Trade networks are not buildings. You cannot rebuild them with timber and labor. They are relationships built over generations, and they were gone. The famine that followed was predictable. The Oprichniki had destroyed food stores along their entire route, not just in Novgorod, but in every town between Moscow and the city.

The winter of 1570 became a period of mass starvation across northwestern Russia. Disease followed the famine. The death toll from these secondary effects likely exceeded the direct killings. Novgorod never recovered its former position, not in Ivan’s lifetime, not in any lifetime after. The city that had once been a rival to Moscow, a center of self-governance, a hub of international commerce, it became a provincial town. It remains one today.

The Oprichnina itself did not survive much longer. In 1571, Crimean Tatar forces under Devlet Giray launched a major raid on Moscow. The Oprichniki, the force Ivan had built to fight internal enemies, proved unable to fight external ones. They had spent years conducting confiscations and executions. They had not trained for battlefield combat.

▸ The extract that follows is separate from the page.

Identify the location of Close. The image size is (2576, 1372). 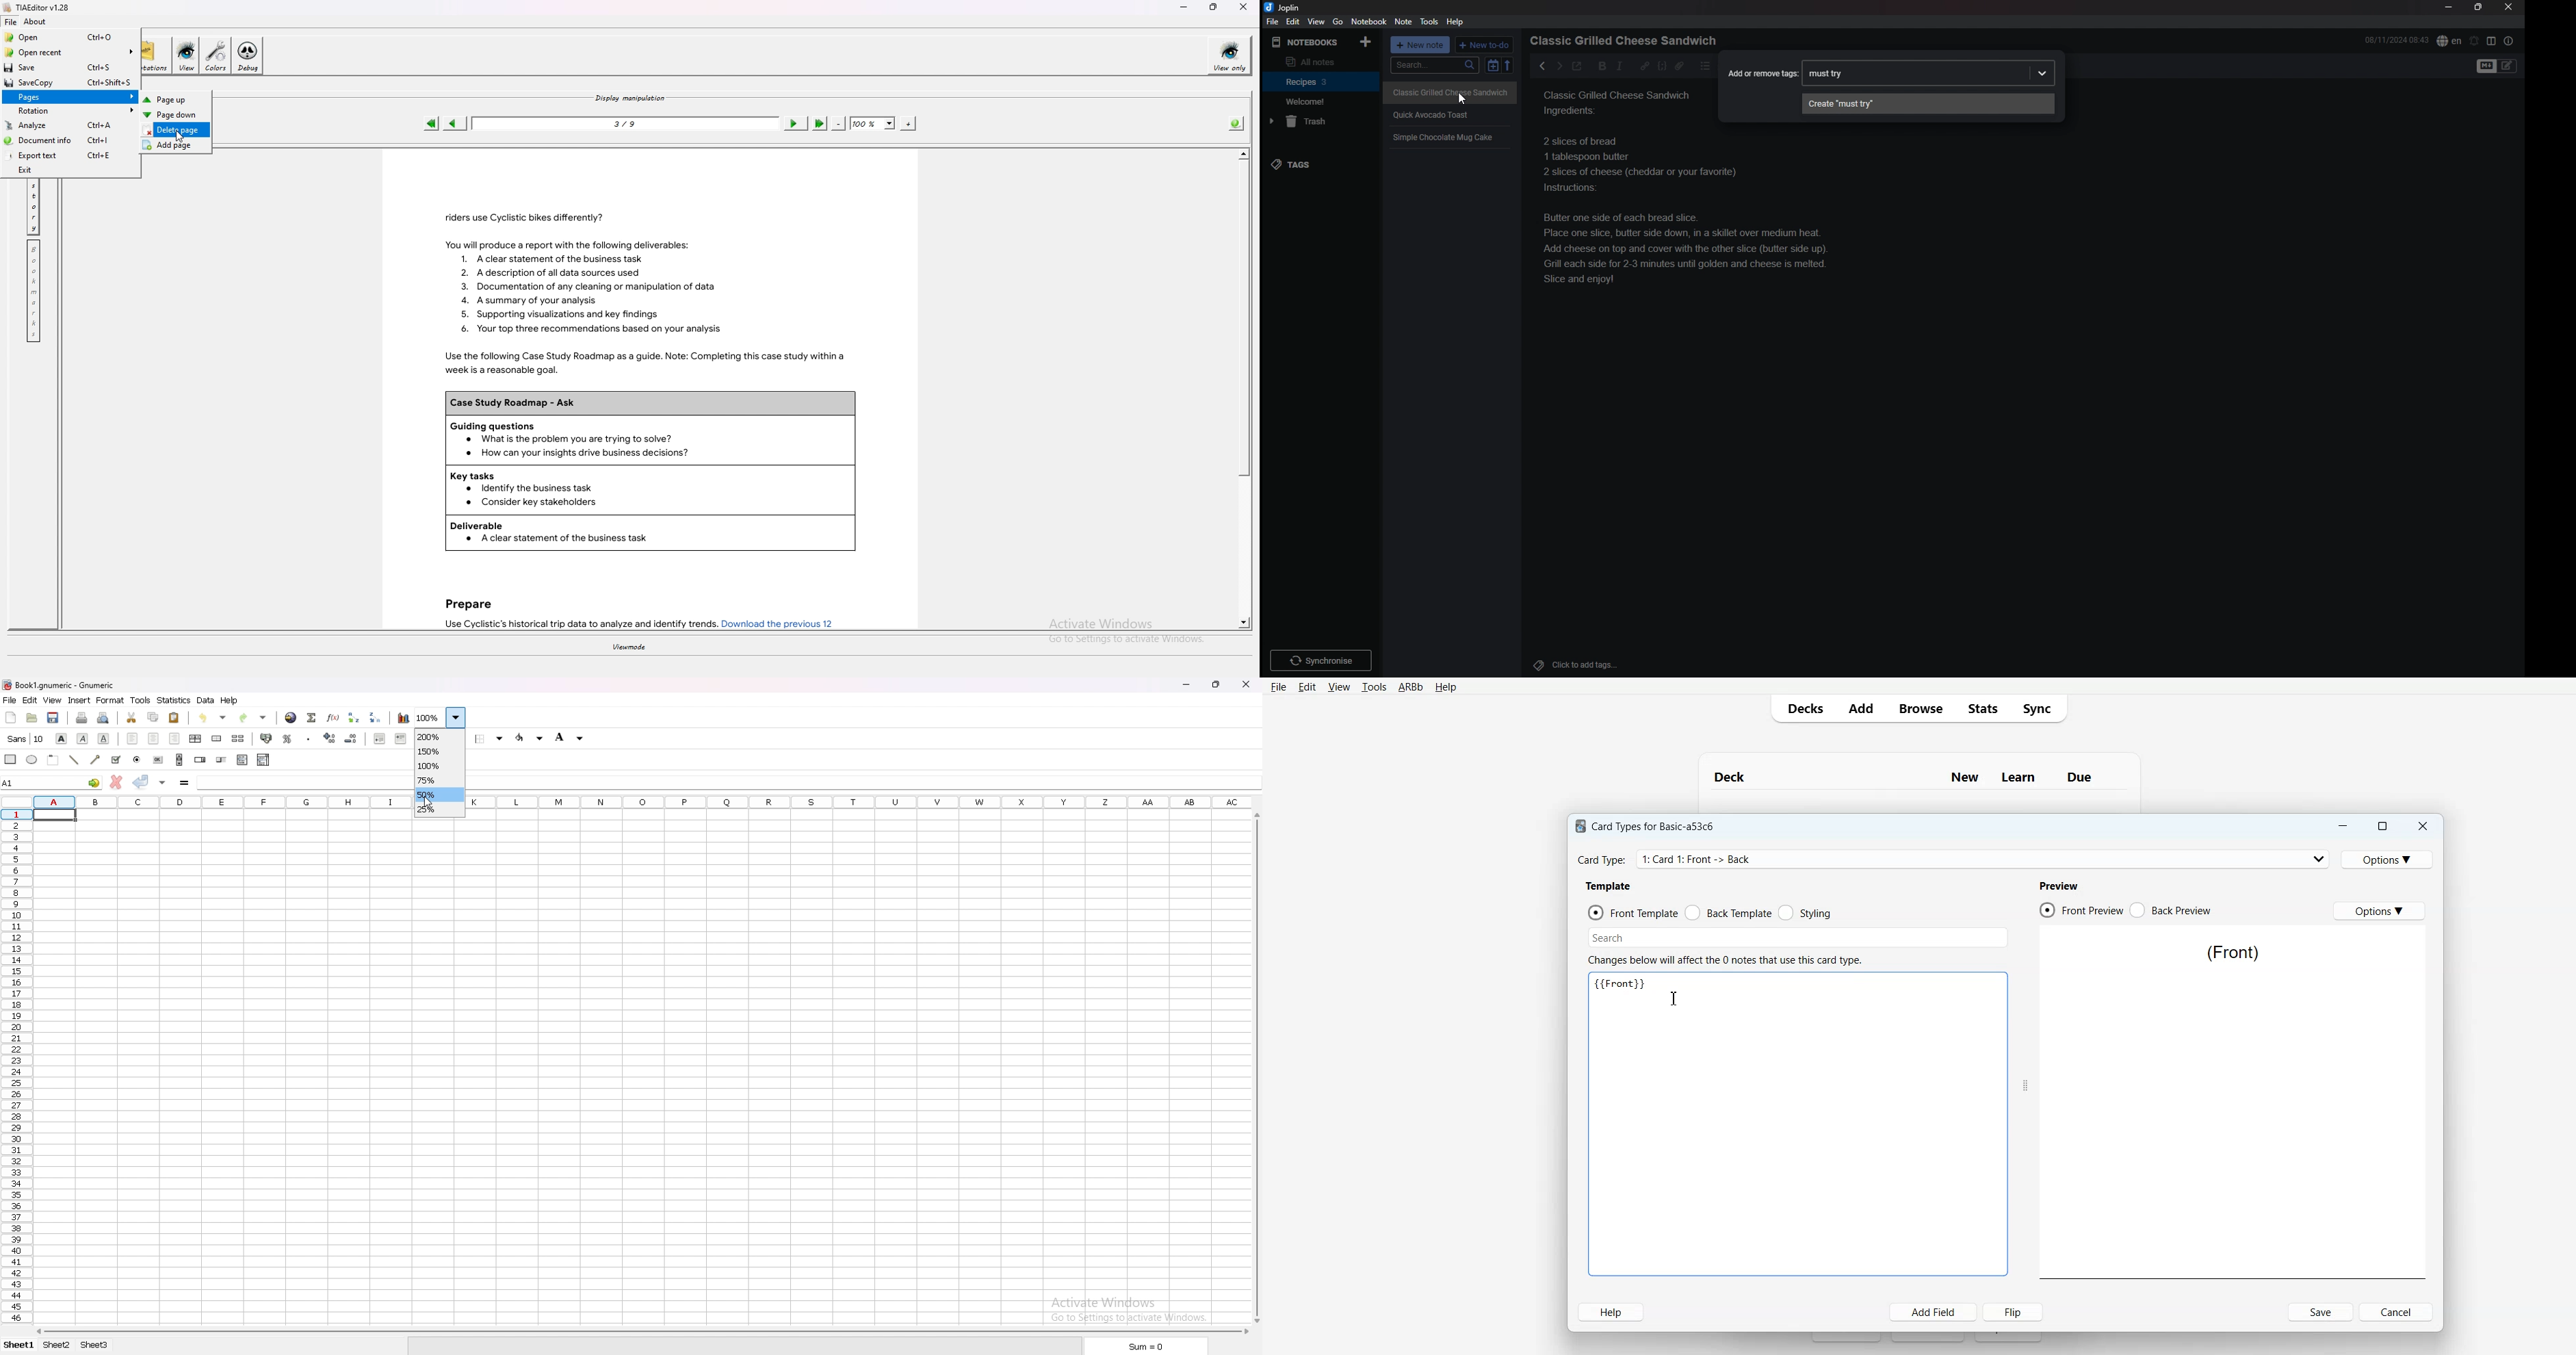
(2422, 827).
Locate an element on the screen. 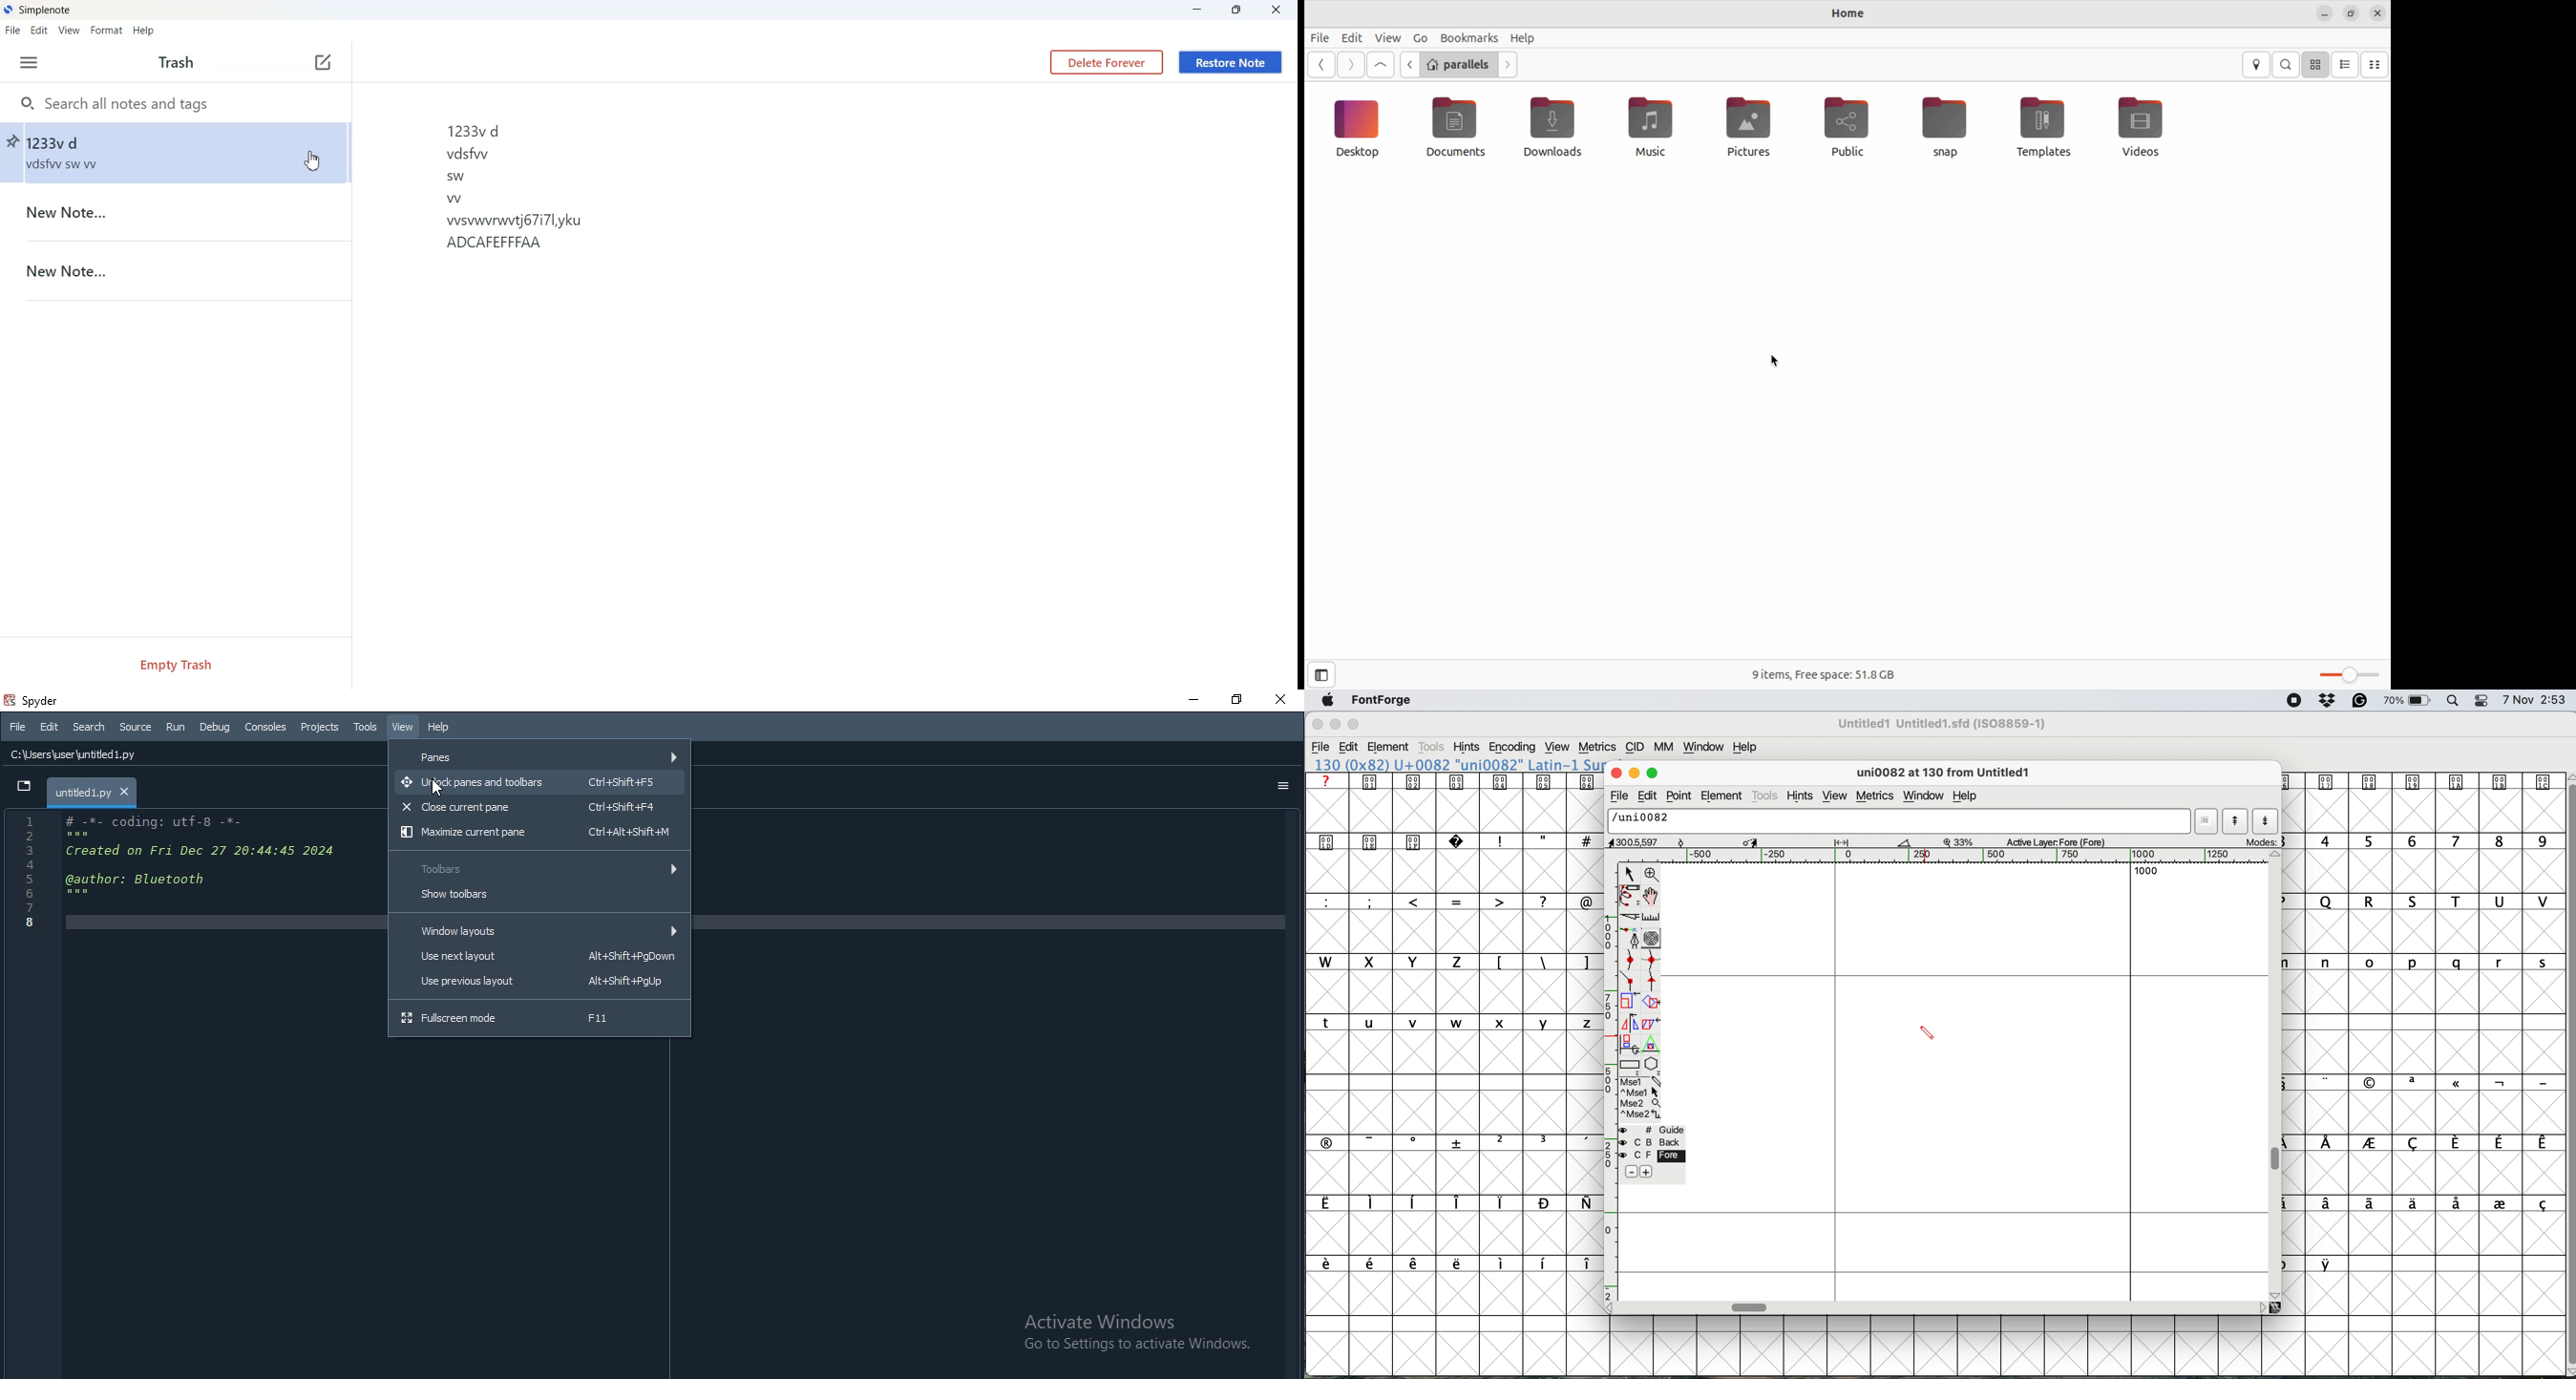  draw freehand curve is located at coordinates (1629, 895).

Moscow burned. Ivan formally disbanded the Oprichnina in 1572. He banned the word itself. Anyone who spoke it could be punished. But the effects of what the Oprichnina had done, the economic disruption, the destruction of the nobility, the breaking of institutions, continued to compound.

When Ivan died in 1584, he left behind a state that was more centralized than any previous Russian government. He also left behind a state that was economically weakened, politically fractured, and demographically damaged. Within two decades of his death, Russia entered a period known as the Time of Troubles, a 15-year crisis of succession, civil war, foreign invasion, and famine that killed approximately 1/3 of the Russian population.

Historians debate how much of the Time of Troubles can be attributed directly to Ivan’s policies. The connections are not simple, but the Oprichnina destroyed the institutional structures, the experienced noble families, the independent power centers, the economic networks that might have provided stability during the succession crisis.

The riders in black are gone. The dogs’ heads and brooms are artifacts in museum collections. The word Oprichnina carries no political power anymore, but the sequence it demonstrated—suspicion, document, justification, machinery, silence—did not disappear with the men who carried it out. It appeared again in different countries, under different names, with different symbols hanging from different saddles.

The structure remained the same: a ruler who cannot distinguish between threat and dissent, an apparatus designed to confirm what it was built to find, and a population that learns, through specific and repeatable experience, that silence is the only safe position.

Novgorod learned that lesson in 5 weeks during the winter of 1570. The river kept moving after the bodies stopped. The city did not.